Numerosos cambios de vestuario —atuendos completamente negros, camisas blancas que terminaban siendo prácticamente transparentes por el sudor, musculosas de brillos—, alguna entrada a destiempo corregida sobre la marcha y escenas puntuales (una pareja besándose en "Te extraño, te olvido, te amo", el baile radiante de una mujer que entonó "Gracias por pensar en mí" como si algunos versos le hablaran directamente a ella) fueron parte de un despliegue preciso al que Ricky Martin le aportó mucho baile. Alternó pasos coreografiados con movimientos de brazos casi ceremoniales: por momentos marciales, por momentos cercanos a una pose de yoga. Como si estuviera rompiendo olas y otras veces, como si abriera las alas.
Sin sorpresas, la noche se cerró con "Livin' la Vida Loca" y "La copa de la vida", himnos alegres que siguen funcionando como un golpe a la nostalgia colectiva y que fueron la última inyección de energía antes de volver a la realidad, antes del golpe de la lluvia y antes de que la fiesta latina se confundiera otra vez con el viento.
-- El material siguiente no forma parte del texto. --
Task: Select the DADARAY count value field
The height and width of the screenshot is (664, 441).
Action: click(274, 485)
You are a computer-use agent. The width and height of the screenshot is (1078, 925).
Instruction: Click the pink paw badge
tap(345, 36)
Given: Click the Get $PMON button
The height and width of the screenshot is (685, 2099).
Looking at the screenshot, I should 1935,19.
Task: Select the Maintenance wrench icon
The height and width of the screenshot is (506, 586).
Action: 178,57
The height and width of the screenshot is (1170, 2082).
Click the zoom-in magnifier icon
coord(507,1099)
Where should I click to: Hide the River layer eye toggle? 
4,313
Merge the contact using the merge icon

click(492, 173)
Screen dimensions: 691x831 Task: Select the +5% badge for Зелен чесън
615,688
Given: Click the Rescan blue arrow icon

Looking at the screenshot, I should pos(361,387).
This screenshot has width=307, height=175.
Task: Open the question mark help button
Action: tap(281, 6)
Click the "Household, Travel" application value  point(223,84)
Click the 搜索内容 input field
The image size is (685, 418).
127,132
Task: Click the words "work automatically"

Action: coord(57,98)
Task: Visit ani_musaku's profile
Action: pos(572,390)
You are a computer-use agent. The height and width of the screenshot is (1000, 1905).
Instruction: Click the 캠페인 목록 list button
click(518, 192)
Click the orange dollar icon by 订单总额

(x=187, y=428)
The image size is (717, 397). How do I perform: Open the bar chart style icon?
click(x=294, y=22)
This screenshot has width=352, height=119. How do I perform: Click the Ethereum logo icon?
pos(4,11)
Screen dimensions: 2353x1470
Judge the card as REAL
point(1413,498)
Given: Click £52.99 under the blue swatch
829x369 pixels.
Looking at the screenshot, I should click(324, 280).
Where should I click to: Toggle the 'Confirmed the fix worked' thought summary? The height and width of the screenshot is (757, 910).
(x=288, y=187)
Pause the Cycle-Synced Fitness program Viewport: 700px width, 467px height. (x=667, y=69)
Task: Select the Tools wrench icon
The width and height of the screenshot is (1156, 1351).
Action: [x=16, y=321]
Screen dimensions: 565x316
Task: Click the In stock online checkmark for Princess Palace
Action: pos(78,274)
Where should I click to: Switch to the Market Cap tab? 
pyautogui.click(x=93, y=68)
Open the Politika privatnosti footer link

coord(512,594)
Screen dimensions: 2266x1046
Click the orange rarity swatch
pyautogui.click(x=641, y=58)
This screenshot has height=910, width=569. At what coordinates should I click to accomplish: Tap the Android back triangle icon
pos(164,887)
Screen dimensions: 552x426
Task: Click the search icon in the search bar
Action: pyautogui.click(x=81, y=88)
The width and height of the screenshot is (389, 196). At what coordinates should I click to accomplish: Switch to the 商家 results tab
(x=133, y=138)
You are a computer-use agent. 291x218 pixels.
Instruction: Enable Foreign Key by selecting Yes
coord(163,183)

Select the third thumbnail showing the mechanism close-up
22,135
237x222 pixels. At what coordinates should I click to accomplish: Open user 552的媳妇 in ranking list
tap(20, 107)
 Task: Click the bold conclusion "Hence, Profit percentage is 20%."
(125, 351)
El recital se sostuvo, esta vez, en la precisión corporal de Ricky Martin, en una banda sólida que aportó solos rockeros, outros de salsa y mucho sabor, y en una estructura que sabe exactamente cuándo subir, cuándo pausar y cuándo volver a empujar. Es decir: en el oficio, eso que hace que muchas cosas cambien, pero que Ricky Martin permanezca en lo alto de la música latina, con la sonrisa intacta y el amor correspondido.